“Everything is autoimmune until proven otherwise” (Yehuda Shoenfeld)
Fibromyalgia scientific knowledge has come a long way from the days when influential physicians viewed fibromyalgia as a “virtual disease” [1] and when fibromyalgia patients were considered “normal people whose individual personality traits and vulnerability predispose them to learning to lead a life of somatizing” [2]. Significant strides in fibromyalgia understanding have been gained in the last decade. The clear link between small fiber neuropathy and fibromyalgia [3] supports the long-standing, but neglected, proposal of fibromyalgia as a neuropathic pain syndrome [4, 5]. Nowadays, skin biopsy and corneal confocal microscopy can objectively define the presence of small nerve fiber pathology in fibromyalgia individuals [3].
A recent meticulous investigation proposes autoimmunity at the epicenter of fibromyalgia pathogenesis.
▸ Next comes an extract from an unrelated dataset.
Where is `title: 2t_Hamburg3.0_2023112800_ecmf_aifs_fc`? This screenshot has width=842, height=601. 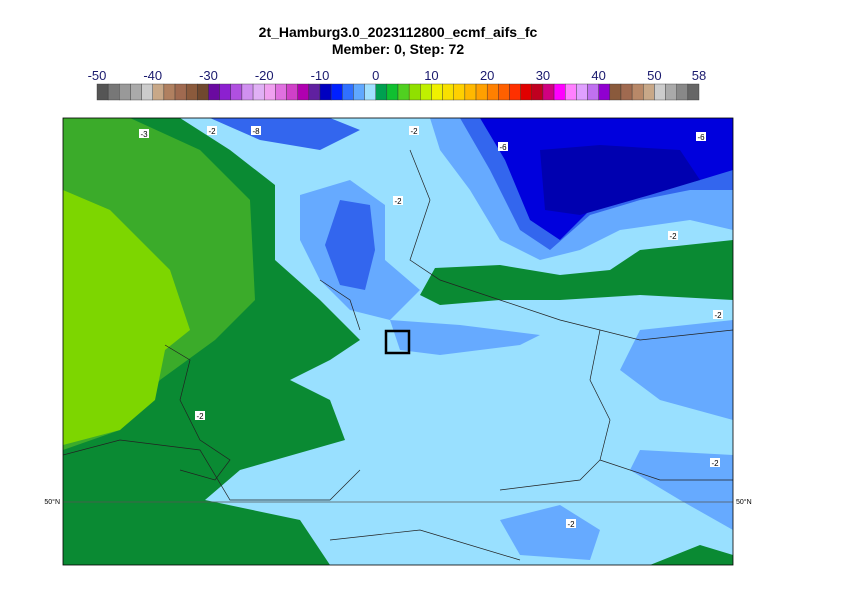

Goebel et al. describe mice injected with immunoglobulin G (IgG) from fibromyalgia patients developing hyperalgesia and peripheral small fiber denervation. Fibromyalgia patients IgG was exclusively accumulated in mice dorsal root ganglia (DRG). Among DRG components, satellite glial cells were the main IgG antigenic target [6]. With this new ground-breaking information, a key investigational issue emerges; is fibromyalgia a primarily autoimmune illness?
Autoimmune disease can be defined as “a pathologic state in which an aberrant immune response directed at a normal bodily constituent leads to inflammation, cell injury, or a functional disturbance with clinical manifestations.” The molecular element (i.e., protein, carbohydrate, nucleic acid) that is targeted in autoimmunity is called an autoantigen. An autoimmune disease usually involves both a T and B cell response and can be generalized or tissue- or organ-specific [7].
Fibromyalgia is clearly a stress-related disorder. Different psychological, physical, metabolic, infectious, and/or autoimmune stressors are frequent fibromyalgia drivers [8] Nevertheless, only a minority of fibromyalgia patients displays clinically recognizable autoimmunity and/or auto-antibodies. The stress-evoked neuropathic pain animal model is informative. In rodents, diverse physical [9] or environmental stressors [10] can lead to DRG phenotypic changes and to hyperalgesia.
Goebel et al.’s autoimmune findings can be reconciled with the proposal of fibromyalgia as a stress-related disorder. Stress-related biomolecules exert control over various cells in the innate and adaptive arms of the immune system. Stress has been linked to the onset and/or exacerbation of diverse autoimmune diseases [11].
DRG have a unique physio-anatomy. They contain the small nerve fiber nucleus tightly enveloped by immunologically active satellite glial cells and surrounded by different immune competent/pronociceptive mediators including macrophages and lymphocytes [12]. DRG can sequester antigen-specific antibodies [13]. Different stressors induce profound DRG phenotypic changes [9].
It can be postulated that in fibromyalgia, stress-evoked DRG molecular changes become antigenic. These neo-antigens would induce localized antibody response leading to sensory nerve fiber inflammation, hyper-excitability, and peripheral denervation. DRG phenotypic changes can also explain fibromyalgia dysautonomia-related symptoms including chronic fatigue and irritable bowel. There is direct anatomical communication between DRG and the paravertebral sympathetic chain [14]. DRG mechanosensitive neurons projecting to distal blood vessels seem to play a major role in cardiovascular autonomic regulation [15]. Satellite glial cells not only encase DRG neuron cell bodies but also neurons lying in sympathetic and parasympathetic ganglia [16].
Goebel et al.’s provocative study supports our reiterated proposal of DRG as the key neural hub where different fibromyalgia-inducing stressors, including autoimmune illnesses, are converted into neuropathic pain [14, 17, 18].
More research is needed to define if fibromyalgia is a localized autoimmune illness. Auspiciously, we have now a novel coherent physio-pathological model to explain fibromyalgia elusive mechanisms. Accumulating evidence proposes DRG at the epicenter of fibromyalgia pain, and this is a clearly testable hypothesis. DRG culture has become a standard research tool. Cultured DRG would be able to identify the purported fibromyalgia antigen. This in vitro assay can be applied in studies using neural electrophysiology, signal transduction, neurotransmitter release, or imaging [19]. Theoretically, DRG culture may also help to design specific fibromyalgia therapeutic molecules directed to well-defined pronociceptive targets or antigenic epitopes.
We are transiting from an era of misogynistic disbelief of fibromyalgia structural underpinning to a time of innovative research based on well-structured scientific evidence.